Africa Code Week 2019: Empowering young women to promote digital technology

Rwandan team poses for a group photo at the closing ceremony in Kigali. Photos by Craish Bahizi

Last week, Kigali hosted this year’s Africa Code Week— a continental digital skills development initiative that seeks to empower the young generation with digital literacy and sustainable learning impact.

The forum, a partnership between the Ministry of Education and the Rwanda National Commission for UNESCO including different higher learning institutions, attracted 37 countries — under the goal — increasing girl’s participation in STEM discipline.

Over 100 varsity female students from all walks of life convened for the forum which mainly focused on empowering them to promote digital technology in their respective local communities.

According to the organisers, the workshop mainly introduced the participants to basic coding programmes, and also advocated the need to embrace the narrative through showing them the benefits and importance of coding.

Albert Mutesa, Secretary General at the Rwanda National Commission for UNESCO, believes that Africa Code Week has been an important initiative for the whole continent in regards to providing young African ladies with coding skills and digital literacy.

Albert Mutesa, Secretary General at the Rwanda National Commission for UNESCO, urged the young females to embrace digital technology.

“The expertise becomes more and more relevant in our modern world through giving young people ICT skills, it is something that they benefit from all of their professional life, but you also give them power to decide their own destinies and contribute to the socio-development,” Mutesa says.

Besides, gender inclusion in digital technology is a challenge that we still have to fully address, he adds.

“But this workshop today with Moringa School and other institutions should be seen as an important milestone towards the on-going campaign of promoting girls to improve their skills in technology and natural sciences.”

Needless to mention, this forum will not only provide the young women with the opportunity to embrace the STEM discipline, but also work towards the country’s vision of being an incubation hub.
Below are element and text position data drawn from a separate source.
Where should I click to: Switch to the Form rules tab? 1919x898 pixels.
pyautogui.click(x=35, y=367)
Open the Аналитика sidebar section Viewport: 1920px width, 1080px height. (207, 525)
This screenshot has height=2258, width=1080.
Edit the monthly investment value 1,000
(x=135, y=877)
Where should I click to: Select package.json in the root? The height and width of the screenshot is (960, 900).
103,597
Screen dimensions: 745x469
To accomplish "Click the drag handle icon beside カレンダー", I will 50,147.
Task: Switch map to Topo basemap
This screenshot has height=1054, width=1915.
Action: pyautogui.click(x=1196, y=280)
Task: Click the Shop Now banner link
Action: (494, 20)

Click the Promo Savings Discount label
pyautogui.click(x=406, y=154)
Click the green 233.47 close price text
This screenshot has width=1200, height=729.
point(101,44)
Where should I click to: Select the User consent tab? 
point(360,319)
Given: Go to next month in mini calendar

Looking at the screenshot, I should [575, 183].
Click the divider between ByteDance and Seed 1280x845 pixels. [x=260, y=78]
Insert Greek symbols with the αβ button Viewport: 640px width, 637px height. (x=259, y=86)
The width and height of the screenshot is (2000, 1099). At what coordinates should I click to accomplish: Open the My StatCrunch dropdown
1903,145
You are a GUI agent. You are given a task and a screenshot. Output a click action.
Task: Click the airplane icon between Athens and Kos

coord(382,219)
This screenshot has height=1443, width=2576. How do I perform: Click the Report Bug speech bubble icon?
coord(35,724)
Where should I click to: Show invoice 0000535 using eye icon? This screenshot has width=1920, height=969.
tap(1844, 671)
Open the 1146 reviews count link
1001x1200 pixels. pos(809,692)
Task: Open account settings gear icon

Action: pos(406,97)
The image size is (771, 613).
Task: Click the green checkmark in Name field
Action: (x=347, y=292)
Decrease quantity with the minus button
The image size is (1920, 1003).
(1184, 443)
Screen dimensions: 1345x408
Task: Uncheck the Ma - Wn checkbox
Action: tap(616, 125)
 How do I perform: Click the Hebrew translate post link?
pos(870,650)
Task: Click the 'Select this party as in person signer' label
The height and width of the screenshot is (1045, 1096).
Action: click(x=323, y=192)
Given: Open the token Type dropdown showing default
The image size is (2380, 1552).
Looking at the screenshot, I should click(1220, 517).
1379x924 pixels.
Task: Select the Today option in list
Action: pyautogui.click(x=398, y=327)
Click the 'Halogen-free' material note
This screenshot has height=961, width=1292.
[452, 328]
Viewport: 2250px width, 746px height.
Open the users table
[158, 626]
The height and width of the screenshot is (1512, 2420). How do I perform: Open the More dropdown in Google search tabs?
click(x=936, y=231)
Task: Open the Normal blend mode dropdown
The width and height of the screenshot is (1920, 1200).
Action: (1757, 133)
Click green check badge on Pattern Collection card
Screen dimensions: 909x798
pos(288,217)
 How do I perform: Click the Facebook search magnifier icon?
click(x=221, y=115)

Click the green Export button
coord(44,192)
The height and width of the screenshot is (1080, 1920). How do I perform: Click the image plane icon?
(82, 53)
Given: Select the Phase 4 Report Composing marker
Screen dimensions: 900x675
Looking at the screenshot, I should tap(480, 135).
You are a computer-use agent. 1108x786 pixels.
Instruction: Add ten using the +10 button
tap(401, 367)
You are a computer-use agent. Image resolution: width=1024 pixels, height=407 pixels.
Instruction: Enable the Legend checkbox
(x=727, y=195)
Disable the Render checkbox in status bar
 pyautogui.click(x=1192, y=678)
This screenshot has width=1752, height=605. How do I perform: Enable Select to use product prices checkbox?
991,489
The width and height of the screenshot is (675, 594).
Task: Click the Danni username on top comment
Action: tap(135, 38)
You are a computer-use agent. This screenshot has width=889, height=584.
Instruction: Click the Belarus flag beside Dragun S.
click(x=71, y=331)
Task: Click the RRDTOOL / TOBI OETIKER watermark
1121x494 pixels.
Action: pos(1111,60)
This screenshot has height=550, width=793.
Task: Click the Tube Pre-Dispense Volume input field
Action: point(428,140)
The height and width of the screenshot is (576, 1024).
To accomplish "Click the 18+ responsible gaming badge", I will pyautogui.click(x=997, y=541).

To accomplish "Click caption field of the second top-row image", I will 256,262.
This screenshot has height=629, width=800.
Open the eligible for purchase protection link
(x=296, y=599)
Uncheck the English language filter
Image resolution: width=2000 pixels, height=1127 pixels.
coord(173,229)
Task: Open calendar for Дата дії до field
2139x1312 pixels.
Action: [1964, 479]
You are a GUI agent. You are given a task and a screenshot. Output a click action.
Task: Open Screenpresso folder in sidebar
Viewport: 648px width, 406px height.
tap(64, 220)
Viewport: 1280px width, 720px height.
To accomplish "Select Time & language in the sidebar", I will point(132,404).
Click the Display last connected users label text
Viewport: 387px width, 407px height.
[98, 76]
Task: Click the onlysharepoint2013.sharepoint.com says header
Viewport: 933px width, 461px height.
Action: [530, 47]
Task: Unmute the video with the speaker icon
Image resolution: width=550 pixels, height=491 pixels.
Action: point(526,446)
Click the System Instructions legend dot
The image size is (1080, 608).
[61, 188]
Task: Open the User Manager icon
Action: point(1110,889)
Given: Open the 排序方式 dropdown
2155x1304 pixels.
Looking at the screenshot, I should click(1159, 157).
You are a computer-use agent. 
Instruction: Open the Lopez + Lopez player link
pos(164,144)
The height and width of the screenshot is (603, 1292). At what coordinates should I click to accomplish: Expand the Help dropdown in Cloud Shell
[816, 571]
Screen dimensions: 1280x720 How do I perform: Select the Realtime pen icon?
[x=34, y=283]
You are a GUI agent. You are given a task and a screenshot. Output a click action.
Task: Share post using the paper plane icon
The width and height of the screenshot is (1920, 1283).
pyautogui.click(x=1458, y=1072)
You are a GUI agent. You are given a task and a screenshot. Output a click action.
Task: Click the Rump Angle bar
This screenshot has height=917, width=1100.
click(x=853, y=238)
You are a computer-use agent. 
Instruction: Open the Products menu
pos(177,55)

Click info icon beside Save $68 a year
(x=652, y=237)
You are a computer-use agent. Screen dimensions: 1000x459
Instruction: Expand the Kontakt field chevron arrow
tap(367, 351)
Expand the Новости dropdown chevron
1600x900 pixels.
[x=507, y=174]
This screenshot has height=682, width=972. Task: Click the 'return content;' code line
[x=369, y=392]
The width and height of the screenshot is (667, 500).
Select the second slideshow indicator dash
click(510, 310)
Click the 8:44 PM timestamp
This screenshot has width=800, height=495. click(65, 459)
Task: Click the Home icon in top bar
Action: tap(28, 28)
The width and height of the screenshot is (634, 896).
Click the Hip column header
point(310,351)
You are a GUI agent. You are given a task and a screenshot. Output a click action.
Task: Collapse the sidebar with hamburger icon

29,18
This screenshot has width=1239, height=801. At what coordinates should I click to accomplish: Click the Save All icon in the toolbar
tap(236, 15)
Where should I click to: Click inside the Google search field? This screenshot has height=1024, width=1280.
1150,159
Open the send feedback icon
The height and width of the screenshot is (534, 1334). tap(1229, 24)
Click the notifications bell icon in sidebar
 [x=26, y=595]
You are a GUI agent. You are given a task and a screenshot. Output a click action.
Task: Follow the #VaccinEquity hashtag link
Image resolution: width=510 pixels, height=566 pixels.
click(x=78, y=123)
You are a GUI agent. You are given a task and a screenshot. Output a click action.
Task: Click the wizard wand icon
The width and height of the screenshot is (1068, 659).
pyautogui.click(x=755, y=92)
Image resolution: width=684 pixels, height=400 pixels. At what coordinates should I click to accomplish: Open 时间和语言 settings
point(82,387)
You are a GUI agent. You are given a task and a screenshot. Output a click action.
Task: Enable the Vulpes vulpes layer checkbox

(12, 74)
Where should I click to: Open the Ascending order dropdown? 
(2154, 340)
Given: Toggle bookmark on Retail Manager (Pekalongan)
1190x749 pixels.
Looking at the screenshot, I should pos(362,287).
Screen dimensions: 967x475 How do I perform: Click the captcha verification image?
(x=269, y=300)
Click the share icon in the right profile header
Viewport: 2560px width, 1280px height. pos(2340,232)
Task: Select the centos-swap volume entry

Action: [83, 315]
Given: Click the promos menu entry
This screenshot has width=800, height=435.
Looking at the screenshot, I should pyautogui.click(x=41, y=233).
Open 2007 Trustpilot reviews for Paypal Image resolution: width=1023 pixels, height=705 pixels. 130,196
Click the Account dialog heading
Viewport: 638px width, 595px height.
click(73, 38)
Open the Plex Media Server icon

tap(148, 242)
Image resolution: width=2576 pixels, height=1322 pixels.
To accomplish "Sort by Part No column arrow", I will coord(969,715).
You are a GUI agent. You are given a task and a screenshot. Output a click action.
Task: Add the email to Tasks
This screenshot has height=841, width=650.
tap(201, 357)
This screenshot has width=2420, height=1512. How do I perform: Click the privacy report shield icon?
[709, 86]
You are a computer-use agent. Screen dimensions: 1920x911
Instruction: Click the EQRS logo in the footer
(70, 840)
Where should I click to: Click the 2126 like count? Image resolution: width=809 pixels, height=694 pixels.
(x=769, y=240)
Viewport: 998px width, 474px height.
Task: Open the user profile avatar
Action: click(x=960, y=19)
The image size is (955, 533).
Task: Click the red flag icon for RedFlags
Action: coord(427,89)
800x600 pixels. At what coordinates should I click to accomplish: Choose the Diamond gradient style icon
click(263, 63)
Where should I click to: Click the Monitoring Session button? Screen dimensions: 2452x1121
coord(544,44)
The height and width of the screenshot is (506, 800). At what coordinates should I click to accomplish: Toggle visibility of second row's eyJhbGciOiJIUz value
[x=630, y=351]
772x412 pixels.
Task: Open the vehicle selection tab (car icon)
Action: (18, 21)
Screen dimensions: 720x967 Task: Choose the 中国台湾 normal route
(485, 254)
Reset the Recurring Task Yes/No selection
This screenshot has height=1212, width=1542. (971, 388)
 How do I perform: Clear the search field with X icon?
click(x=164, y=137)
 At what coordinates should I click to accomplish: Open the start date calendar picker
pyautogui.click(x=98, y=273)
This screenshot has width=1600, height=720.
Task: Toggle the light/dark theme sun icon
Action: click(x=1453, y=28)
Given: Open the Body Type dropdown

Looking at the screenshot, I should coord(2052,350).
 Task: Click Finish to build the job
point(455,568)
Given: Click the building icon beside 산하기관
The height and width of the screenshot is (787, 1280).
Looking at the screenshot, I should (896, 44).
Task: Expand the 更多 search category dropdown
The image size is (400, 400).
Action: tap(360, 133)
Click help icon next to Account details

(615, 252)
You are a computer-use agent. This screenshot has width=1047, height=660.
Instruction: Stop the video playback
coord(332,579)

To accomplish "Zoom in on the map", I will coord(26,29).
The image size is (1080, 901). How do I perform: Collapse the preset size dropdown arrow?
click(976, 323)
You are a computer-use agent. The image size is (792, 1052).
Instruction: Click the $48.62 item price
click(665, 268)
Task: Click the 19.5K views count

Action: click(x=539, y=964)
Mutesa added.

He also challenged the participants to grab the opportunity that the government gives them because the constant efforts and initiatives that are being brought up are benefited mostly by them.

 Students present their application before the audience.

“The constant efforts of our government and different stakeholders to improve the ICT sector have paid off. We have been named “East Africa’s Number One ICT nation’ hence, the need for participants who have convened here to use this opportunity,” he says.

Daphine Umulisa, a student at Moringa School Rwanda, is of the view that women should feel proud to be key players amidst the current technological innovations, hence, enable sustainable social economic development.

Conversely, Umulisa points out that there is still lack of information for women in local communities, something she believes to be a gender inequality issue in the sector.

“In our modern society, information and knowledge are worldwide one of the most crucial key drivers in social-economic development and their societal influence is constantly growing. This movement makes the problem of information inequality that still exists on many different levels and in various contexts, even more severe.”

Earlier, education minister, Eugene Mutimura, also pointed out that there is need to applaud the impact of ICT in the education sector, as he appreciated the services rendered by the development partners to embark on the land mark.

 “All these initiatives are aimed at promoting ICT as a tool for teaching and learning, and we, therefore, request the education partners to strongly support these initiatives so that all our schools and universities are able to have ICT devises with internet connectivity, to allow them to effectively deliver teaching and learning,” he said.

Sabine Umuhoza, a telecommunication engineering degree holder, one of the beneficiaries of We Code Rwanda, compliments the benefits of joining the forum.

“I am just blessed to have such an opportunity because as an engineer, I should be in the know of how the entire system works. Becoming a software-testing professional is another important skill I am counting on,” Umuhoza says.